The Nuclear Regulatory Commission has approved the transfer of the operating license of the James A. FitzPatrick Nuclear Power Plant in upstate New York from Entergy Nuclear Operations to Exelon Generation Co.
The transfer will become effective March 31 once the NRC amends the license to reflect the plant’s new ownership.
Entergy had announced plans to cease operations at FitzPatrick in January, citing unfavorable economic conditions.
Exelon agreed to purchase the plant and keep it operating after the New York Public Service Commission approved zero-emission credits for nuclear power plants.
The two companies jointly applied for the license transfer on Aug. 18.
FitzPatrick is a boiling-water reactor located near the shore of Lake Ontario in Scriba, about six miles northeast of Oswego.
It is licensed to operate through Oct. 17, 2034.
The license transfer includes the generally licensed independent spent fuel storage installation located on the plant grounds.
The NRC staff’s review of the license transfer application concluded that Exelon is financially and technically qualified to conduct the activities under the license, has satisfied the NRC’s decommissioning funding assurance requirements for the facility, and is not owned, controlled, or dominated by a foreign entity.
Barclay: Federal Approval of Fitz Transfer Marks Final Step in Securing Local Jobs
Assemblyman Will Barclay released the following statement today (March 3) after it was announced that the Nuclear Regulatory Commission approved the transfer of FitzPatrick from Entergy to Exelon.
“I applaud the Nuclear Regulatory Commission for approving the transfer of the FitzPatrick Nuclear Power Plant. This approval is the final step in the sale of the FitzPatrick plant and will ensure its continued operation, keeping hundreds of people employed and our energy sources diverse.

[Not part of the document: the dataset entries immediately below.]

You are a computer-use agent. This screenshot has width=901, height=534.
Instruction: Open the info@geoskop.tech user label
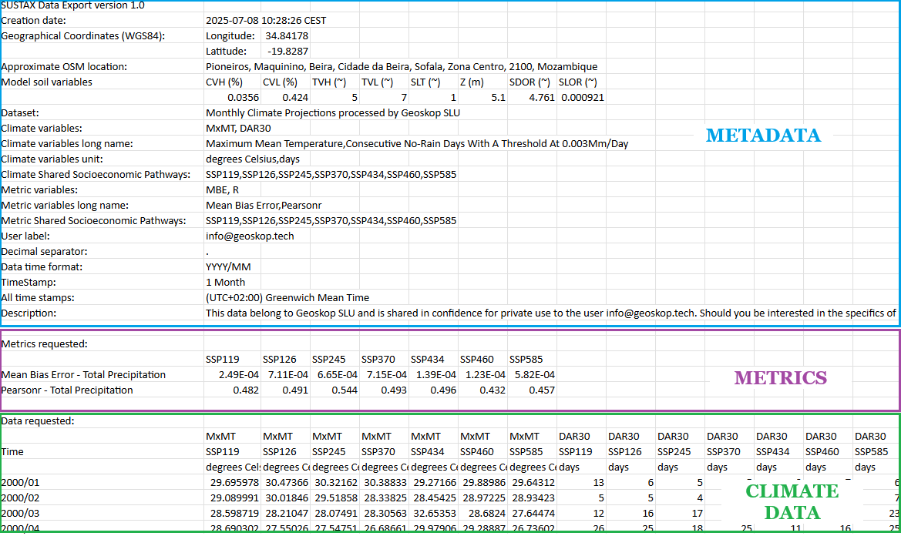click(x=250, y=236)
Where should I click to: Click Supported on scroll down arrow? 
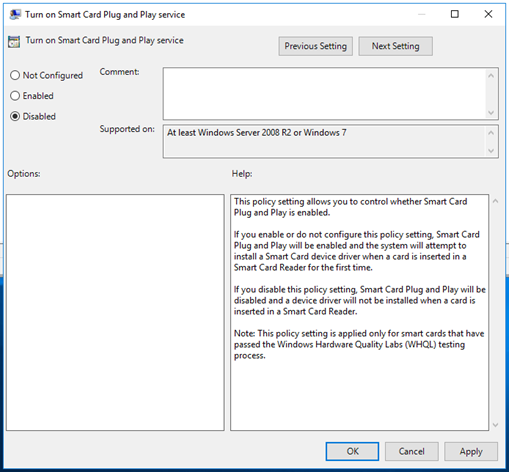coord(491,151)
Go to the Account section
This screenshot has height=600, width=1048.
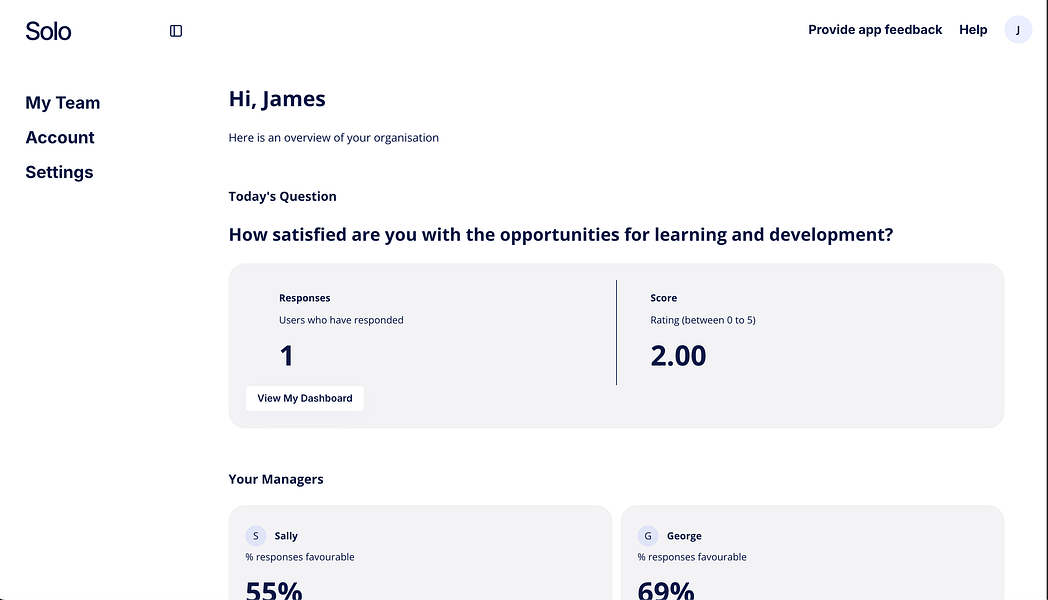coord(60,138)
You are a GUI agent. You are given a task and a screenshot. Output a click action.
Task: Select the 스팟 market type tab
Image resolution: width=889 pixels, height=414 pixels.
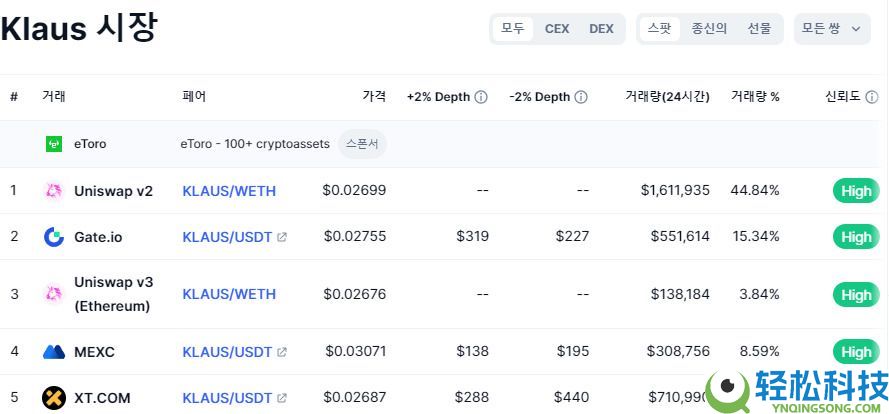click(660, 29)
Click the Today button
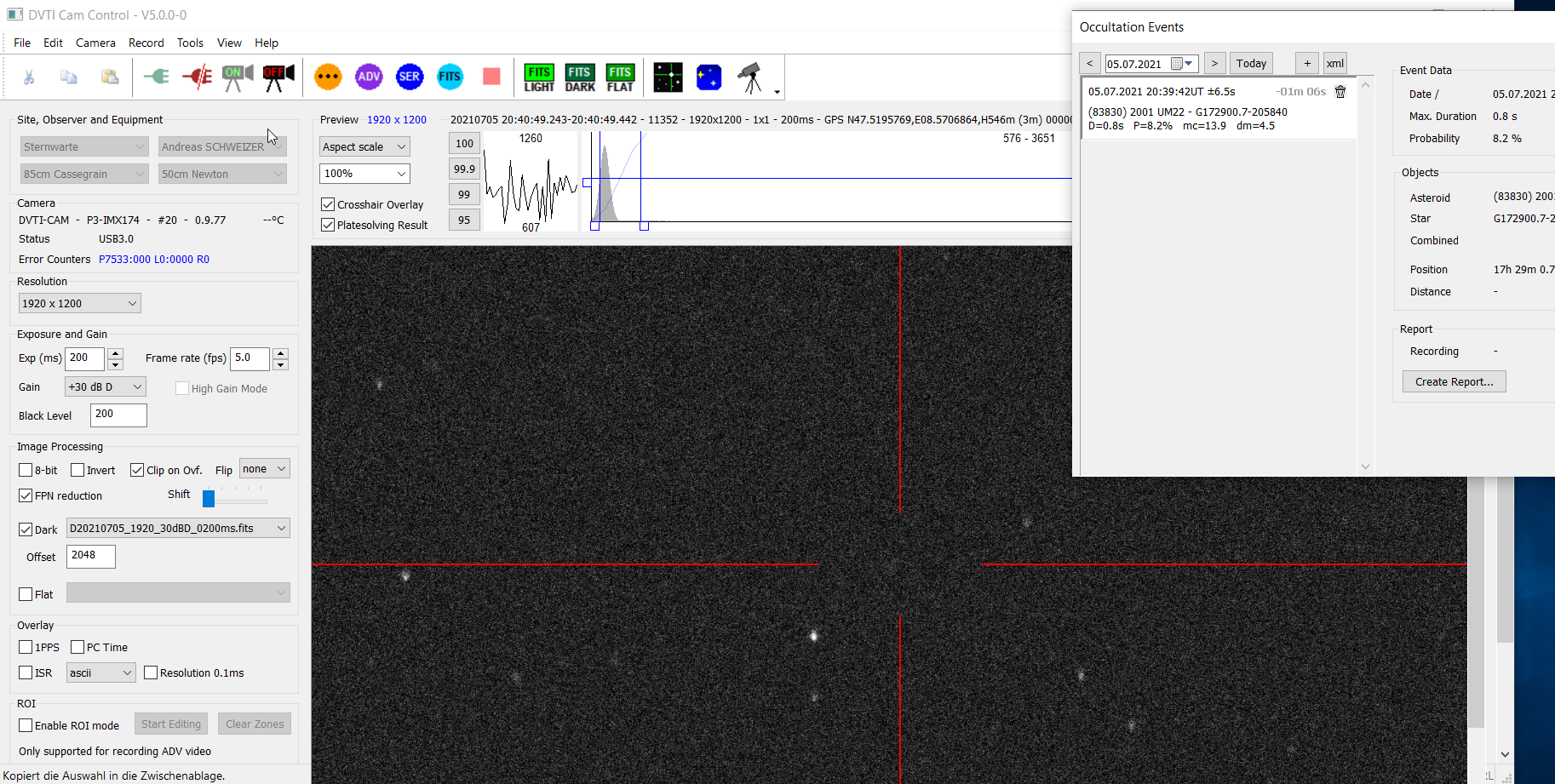Screen dimensions: 1555x784 pyautogui.click(x=1251, y=63)
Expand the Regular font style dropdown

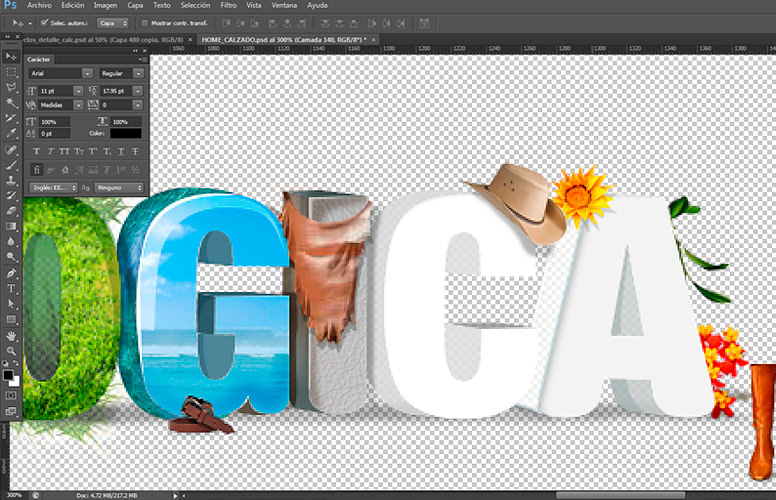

“This transfer brings to a close a difficult year for many. I want to thank everyone who reached out, wrote a letter to a state or federal agency, or signed a petition to keep the plant in operation. I would also like to recognize our local leaders and Upstate Energy Jobs Coalition who never gave up on this issue. Because we worked together and advocated for including nuclear power in the Clean Energy Standard, we not only changed energy policy but also secured the jobs at FitzPatrick and all of our Upstate nuclear power plants. Keeping the plant in operation was in the best interest for our area and for our state.”